RNZAF serial no. NZ203
British Air Ministry no. 811
On display in the Aircraft Hall
The single-engine Avro 626 biplane is one of the rarest aircraft in our collection. It is not only the oldest surviving fully-intact RNZAF aircraft, but is also the last Avro 626 in existence anywhere in the world.
The 626 was developed during the 1920s, when British aircraft company, Avro, sought to create a multi-functional training aircraft. They took their already-successful Avro Tutor and made some minor adjustments to the design, which meant the 626 could be used for all aspects of air crew training, including flying, air navigation, wireless and gunnery. The first 626 flew in 1930.
Four brand-new Avro 626 aircraft arrived in New Zealand in 1935 and went into service with the New Zealand Permanent Air Force as advanced pilot trainers. The original order was for eight aircraft, but, with war clouds on the horizon in Europe, the remaining four were retained in Britain for the rapidly-expanding Royal Air Force. The 626s saw several years of front-line service, before the introduction of the Fairey Gordon in 1940 relegated them to second-line training duties. By 1943 all four had been withdrawn from service.
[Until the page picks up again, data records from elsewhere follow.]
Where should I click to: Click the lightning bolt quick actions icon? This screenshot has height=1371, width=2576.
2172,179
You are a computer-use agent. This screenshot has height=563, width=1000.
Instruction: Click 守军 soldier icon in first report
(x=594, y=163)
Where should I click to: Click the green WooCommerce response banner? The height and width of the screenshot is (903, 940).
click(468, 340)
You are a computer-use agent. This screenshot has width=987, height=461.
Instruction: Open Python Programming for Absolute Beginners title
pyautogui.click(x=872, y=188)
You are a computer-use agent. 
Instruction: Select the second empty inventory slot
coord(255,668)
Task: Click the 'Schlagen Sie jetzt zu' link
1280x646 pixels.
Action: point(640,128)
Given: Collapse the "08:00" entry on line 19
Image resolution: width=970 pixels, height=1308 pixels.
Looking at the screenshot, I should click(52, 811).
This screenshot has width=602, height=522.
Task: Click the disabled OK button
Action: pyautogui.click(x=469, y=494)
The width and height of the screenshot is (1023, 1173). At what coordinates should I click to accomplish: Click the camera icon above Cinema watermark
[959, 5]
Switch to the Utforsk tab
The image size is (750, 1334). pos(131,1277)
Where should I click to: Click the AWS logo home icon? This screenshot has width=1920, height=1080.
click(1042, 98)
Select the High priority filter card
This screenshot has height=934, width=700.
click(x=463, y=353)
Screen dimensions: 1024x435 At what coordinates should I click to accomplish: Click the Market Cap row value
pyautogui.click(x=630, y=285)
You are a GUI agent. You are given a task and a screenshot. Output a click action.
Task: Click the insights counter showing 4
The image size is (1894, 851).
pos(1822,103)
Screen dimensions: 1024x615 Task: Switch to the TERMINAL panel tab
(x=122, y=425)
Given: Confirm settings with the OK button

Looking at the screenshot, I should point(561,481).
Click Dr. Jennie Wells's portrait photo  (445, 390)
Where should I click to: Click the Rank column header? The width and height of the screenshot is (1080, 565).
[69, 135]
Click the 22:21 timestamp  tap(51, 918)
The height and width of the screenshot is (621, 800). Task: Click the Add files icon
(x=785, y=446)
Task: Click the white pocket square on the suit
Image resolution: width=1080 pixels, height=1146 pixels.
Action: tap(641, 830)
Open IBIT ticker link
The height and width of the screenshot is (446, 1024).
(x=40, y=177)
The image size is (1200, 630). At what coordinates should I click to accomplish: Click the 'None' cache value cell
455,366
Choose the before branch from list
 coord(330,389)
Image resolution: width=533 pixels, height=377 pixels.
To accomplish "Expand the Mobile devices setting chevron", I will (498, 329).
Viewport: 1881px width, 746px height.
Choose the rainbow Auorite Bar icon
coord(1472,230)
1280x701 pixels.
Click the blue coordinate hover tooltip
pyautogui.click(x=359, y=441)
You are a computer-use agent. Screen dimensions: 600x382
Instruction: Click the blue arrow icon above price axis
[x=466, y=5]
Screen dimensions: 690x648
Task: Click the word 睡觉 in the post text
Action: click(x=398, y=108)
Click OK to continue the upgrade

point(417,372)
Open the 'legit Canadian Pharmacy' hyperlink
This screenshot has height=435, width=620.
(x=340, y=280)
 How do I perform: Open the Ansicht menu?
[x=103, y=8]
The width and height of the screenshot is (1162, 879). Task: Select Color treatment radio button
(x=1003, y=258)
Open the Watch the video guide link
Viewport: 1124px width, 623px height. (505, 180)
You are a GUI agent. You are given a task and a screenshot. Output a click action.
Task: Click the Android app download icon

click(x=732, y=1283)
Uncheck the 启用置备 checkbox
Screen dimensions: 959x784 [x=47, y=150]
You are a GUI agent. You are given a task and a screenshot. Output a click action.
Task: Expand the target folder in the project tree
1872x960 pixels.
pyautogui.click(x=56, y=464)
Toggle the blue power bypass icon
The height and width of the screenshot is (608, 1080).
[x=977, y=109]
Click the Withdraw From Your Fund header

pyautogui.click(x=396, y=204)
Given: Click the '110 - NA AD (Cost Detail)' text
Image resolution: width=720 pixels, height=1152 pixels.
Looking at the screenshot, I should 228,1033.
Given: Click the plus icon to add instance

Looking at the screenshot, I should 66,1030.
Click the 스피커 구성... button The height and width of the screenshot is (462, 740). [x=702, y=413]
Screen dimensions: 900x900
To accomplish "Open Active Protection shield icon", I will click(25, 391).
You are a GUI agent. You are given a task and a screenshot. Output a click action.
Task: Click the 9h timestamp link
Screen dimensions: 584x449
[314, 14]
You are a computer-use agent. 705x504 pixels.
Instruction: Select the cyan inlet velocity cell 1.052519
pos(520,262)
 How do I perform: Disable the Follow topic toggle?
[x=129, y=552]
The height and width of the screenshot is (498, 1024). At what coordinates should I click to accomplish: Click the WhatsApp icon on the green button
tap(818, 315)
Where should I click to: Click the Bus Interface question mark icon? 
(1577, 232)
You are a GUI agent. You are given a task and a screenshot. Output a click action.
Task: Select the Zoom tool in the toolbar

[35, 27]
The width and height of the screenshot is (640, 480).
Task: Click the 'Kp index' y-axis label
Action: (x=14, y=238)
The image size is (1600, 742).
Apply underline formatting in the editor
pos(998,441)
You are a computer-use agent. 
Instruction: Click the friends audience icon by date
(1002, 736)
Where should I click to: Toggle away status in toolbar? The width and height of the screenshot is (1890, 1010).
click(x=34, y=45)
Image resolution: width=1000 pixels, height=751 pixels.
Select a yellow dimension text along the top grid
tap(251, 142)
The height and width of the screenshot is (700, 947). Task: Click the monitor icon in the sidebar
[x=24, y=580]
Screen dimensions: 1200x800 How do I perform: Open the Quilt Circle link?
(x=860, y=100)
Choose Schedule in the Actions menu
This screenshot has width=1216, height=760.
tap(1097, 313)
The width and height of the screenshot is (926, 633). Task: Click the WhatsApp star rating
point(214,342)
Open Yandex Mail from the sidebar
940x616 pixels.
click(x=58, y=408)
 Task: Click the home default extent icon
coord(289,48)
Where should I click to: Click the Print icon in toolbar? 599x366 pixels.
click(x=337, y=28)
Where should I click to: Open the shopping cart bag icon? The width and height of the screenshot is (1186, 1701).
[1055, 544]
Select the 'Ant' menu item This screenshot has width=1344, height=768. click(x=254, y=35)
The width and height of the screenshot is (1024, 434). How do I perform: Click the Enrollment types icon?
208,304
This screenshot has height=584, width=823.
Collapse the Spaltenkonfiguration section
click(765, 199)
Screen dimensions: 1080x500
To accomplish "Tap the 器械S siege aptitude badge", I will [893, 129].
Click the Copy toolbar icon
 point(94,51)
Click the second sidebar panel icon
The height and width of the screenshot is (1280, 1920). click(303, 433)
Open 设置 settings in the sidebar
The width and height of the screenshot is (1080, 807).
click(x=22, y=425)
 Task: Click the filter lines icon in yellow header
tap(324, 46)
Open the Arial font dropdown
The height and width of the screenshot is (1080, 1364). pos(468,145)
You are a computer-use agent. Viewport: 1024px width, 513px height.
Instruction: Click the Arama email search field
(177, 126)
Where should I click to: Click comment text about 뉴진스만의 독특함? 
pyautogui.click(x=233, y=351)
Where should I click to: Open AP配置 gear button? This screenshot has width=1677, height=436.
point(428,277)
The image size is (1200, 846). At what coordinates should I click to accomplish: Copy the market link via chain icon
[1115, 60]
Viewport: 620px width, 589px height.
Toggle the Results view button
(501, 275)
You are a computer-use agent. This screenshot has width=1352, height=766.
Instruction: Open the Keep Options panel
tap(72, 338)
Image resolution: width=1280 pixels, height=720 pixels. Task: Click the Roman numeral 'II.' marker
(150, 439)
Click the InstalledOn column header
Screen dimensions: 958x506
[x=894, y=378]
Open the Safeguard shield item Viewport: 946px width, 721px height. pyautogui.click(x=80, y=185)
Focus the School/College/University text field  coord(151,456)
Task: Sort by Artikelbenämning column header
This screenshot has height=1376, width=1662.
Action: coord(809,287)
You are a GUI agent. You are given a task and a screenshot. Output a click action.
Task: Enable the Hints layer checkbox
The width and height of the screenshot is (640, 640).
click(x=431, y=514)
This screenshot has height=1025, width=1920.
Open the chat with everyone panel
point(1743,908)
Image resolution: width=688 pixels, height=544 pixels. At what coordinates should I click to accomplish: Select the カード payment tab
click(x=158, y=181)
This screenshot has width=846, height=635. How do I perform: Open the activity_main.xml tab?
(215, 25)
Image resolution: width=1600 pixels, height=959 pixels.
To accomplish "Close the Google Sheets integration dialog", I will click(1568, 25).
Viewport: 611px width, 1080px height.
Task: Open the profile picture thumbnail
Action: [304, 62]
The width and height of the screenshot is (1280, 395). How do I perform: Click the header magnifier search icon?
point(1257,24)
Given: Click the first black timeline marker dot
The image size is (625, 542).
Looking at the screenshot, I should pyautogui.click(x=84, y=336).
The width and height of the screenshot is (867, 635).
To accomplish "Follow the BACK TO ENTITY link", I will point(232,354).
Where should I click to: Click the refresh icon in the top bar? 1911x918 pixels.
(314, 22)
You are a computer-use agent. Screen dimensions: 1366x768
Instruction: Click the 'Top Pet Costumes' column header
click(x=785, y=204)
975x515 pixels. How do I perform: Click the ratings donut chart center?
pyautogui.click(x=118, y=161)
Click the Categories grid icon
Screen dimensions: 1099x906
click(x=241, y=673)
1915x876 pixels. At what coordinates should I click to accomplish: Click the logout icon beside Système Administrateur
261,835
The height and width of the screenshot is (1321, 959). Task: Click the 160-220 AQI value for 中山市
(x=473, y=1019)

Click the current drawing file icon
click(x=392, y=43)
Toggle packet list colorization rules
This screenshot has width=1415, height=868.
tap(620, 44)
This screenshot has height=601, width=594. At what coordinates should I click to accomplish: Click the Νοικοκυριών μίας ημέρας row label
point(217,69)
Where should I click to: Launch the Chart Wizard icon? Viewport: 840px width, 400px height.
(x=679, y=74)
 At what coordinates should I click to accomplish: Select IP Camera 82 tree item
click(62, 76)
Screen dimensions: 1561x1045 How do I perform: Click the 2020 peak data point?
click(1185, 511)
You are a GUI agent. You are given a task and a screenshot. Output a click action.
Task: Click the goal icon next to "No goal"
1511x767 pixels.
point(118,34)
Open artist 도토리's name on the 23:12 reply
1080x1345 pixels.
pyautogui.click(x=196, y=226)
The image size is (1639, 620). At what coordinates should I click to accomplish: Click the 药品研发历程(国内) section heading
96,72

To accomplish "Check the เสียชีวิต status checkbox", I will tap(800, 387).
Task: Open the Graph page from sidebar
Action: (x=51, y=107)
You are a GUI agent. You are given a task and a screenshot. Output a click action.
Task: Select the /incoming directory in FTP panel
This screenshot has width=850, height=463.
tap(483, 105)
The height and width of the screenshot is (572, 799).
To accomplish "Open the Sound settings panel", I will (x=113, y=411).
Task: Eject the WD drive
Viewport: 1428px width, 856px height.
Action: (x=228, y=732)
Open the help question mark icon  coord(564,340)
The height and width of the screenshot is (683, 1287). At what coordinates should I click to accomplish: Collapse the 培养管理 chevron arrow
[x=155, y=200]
NZ203 entered service with No. 1 Flying Training School at Wigram in 1935. In 1943, it was converted to an instructional airframe and issued to the Hastings Air Training Corps squadron, which used it for lessons in aircraft engineering. NZ203 was sold by the War Assets Realisation Board in 1947 to Mr Jim Frogley of Havelock North. Having not flown since 1958, its civil registration (ZK-APC) was cancelled in 1965 and the aircraft placed into storage. In 1981 NZ203 was once again purchased by the RNZAF, and it was restored to flying condition at Ohakea. Following its first post-restoration flight on 8 July 1985, it moved to Wigram to form part of the RNZAF Historic Flight, until an engine malfunction grounded it. It has been on static display at the Museum ever since.